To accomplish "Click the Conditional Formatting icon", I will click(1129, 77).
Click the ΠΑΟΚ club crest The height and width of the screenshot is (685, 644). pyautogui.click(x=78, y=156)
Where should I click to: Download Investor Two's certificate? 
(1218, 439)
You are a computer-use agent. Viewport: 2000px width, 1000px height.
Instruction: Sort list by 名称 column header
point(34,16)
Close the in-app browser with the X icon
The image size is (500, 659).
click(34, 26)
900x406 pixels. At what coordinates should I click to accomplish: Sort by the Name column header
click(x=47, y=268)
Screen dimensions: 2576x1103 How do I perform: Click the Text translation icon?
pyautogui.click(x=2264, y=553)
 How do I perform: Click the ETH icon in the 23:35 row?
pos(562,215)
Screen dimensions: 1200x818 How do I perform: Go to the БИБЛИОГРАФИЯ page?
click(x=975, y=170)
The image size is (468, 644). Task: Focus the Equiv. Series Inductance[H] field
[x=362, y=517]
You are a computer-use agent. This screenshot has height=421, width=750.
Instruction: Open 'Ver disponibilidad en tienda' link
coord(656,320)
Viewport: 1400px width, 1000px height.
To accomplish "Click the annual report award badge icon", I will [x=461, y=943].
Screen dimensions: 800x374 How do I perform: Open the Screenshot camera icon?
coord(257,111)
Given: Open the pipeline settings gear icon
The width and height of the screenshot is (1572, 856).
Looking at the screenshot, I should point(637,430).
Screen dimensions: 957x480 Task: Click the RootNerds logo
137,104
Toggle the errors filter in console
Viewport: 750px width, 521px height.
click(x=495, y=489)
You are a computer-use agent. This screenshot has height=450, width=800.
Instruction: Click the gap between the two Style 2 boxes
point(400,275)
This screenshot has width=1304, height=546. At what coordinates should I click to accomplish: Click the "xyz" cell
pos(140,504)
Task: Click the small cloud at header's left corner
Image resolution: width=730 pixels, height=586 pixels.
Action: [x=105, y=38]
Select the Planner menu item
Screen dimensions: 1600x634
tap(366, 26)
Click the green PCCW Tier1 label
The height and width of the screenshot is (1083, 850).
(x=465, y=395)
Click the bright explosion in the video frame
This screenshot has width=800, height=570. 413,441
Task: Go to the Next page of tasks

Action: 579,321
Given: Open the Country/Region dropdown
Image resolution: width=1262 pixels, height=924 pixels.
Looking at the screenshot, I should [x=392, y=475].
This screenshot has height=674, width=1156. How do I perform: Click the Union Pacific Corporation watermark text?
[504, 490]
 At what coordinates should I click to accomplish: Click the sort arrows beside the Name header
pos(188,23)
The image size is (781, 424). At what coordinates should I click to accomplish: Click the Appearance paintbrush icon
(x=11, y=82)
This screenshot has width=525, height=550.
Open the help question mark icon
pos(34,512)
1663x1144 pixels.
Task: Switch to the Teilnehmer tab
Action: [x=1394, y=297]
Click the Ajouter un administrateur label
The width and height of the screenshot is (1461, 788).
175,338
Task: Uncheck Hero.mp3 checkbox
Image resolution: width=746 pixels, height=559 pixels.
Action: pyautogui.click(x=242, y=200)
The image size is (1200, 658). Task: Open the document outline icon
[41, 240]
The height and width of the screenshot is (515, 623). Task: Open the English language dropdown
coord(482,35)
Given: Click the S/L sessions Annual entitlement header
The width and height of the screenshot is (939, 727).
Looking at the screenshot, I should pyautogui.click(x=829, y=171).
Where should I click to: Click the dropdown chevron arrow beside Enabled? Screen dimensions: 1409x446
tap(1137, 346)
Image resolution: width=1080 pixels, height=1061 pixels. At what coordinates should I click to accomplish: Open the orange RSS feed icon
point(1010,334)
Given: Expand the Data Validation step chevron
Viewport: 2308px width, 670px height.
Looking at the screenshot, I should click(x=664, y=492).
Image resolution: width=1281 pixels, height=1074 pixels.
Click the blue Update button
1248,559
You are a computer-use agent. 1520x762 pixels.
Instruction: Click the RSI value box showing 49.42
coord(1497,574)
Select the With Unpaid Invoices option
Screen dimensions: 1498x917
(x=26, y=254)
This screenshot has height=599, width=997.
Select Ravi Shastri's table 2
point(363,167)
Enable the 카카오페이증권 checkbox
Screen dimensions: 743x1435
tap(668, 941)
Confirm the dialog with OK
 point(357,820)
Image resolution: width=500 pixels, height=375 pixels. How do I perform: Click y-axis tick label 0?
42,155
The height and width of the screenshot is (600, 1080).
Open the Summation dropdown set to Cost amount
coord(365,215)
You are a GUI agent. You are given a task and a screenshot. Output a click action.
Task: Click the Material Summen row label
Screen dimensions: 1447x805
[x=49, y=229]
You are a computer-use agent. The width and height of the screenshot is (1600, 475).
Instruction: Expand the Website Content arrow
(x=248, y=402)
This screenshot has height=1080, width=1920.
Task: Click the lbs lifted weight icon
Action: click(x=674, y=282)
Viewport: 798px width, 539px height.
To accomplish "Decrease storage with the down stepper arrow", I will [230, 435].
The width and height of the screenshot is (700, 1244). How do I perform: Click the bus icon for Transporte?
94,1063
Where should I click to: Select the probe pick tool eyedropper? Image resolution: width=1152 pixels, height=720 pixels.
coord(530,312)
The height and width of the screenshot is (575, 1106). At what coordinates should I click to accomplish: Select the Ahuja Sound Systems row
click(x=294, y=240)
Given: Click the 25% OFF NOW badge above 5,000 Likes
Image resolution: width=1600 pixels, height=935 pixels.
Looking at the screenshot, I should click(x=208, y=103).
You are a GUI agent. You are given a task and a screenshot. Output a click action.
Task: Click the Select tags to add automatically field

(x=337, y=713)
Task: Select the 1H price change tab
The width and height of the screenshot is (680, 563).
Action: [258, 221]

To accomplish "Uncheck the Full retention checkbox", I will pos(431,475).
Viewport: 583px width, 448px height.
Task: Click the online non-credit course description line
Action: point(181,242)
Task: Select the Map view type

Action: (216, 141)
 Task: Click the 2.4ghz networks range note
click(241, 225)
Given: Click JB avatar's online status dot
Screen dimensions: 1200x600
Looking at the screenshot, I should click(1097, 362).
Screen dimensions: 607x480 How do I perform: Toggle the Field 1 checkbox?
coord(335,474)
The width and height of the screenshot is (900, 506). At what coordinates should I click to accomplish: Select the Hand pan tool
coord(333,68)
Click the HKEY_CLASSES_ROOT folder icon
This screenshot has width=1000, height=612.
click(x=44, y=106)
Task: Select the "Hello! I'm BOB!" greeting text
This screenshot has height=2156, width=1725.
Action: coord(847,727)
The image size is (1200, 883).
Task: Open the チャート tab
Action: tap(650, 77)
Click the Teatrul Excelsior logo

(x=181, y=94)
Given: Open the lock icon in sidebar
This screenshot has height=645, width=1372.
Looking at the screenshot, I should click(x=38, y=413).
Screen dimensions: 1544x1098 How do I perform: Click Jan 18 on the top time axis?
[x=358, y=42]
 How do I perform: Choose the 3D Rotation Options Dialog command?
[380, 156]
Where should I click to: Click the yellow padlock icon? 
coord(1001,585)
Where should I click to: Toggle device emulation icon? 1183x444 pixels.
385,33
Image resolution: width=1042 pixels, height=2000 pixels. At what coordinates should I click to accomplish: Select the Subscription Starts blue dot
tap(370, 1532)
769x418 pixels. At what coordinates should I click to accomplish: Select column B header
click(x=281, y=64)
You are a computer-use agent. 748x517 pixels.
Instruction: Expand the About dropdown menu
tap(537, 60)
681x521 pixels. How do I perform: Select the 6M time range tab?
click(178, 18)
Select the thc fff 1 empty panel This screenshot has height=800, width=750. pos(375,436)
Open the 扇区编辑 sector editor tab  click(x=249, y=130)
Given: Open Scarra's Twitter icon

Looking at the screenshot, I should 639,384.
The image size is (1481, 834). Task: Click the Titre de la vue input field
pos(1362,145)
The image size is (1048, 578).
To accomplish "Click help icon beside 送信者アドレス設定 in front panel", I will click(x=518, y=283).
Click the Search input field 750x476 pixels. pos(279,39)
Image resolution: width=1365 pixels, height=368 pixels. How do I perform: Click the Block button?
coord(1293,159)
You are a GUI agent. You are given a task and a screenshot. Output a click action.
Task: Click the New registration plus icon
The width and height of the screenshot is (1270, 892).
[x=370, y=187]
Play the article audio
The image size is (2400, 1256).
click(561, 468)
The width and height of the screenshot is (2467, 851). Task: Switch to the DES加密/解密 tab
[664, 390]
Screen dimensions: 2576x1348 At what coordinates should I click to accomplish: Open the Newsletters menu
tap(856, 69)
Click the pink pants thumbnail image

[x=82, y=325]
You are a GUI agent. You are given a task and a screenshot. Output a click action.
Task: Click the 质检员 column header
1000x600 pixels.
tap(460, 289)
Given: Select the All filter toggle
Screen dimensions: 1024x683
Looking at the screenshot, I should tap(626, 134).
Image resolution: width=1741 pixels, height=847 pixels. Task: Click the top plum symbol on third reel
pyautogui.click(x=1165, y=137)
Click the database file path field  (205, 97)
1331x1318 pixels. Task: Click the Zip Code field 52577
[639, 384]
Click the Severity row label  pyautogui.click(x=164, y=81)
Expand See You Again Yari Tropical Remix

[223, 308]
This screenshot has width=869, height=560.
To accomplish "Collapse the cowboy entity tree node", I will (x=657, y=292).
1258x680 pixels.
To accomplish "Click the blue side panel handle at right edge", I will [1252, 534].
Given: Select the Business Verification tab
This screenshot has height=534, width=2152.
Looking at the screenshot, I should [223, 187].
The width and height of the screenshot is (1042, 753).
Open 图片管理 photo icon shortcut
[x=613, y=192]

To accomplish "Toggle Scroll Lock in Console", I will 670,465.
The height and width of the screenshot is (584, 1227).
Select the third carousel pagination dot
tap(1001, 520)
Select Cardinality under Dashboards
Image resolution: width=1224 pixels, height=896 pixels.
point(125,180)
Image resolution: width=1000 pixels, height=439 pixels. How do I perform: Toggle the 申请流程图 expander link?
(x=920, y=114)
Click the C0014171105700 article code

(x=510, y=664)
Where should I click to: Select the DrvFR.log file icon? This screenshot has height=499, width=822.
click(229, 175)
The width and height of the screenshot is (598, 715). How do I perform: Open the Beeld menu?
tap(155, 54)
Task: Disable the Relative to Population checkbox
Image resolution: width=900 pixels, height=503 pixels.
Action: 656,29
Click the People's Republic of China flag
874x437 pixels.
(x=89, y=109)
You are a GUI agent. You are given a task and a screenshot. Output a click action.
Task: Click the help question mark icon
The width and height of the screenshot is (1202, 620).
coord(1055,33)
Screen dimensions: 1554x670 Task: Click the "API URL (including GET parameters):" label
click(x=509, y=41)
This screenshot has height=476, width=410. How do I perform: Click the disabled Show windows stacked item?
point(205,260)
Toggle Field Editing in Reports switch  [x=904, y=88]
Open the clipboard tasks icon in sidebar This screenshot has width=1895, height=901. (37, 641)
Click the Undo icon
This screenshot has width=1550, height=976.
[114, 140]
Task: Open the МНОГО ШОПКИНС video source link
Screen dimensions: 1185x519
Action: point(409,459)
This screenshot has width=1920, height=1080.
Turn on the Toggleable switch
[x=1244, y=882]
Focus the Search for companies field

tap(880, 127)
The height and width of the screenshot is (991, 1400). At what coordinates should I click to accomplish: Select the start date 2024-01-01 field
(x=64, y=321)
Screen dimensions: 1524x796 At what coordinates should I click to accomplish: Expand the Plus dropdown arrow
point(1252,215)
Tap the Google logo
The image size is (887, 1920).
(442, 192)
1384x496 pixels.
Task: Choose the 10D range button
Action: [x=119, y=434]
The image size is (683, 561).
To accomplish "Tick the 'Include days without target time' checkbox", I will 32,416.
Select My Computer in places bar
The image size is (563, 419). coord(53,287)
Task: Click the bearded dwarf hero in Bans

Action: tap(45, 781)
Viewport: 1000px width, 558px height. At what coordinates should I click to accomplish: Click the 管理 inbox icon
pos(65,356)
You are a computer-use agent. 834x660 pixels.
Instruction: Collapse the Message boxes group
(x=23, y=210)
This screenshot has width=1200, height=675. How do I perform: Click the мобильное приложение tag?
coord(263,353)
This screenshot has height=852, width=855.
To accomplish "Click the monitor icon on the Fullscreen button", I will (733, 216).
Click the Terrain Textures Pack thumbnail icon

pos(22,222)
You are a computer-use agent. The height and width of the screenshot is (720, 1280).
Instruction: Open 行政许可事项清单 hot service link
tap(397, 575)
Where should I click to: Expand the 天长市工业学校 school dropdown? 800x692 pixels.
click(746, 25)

--

HOW TO COMPLETE THIS TASK -
Go through the records and pull out each line that includes the word "badge".

TASK OUTPUT -
To accomplish "Click the annual report award badge icon", I will [x=461, y=943].
Given: Click the 25% OFF NOW badge above 5,000 Likes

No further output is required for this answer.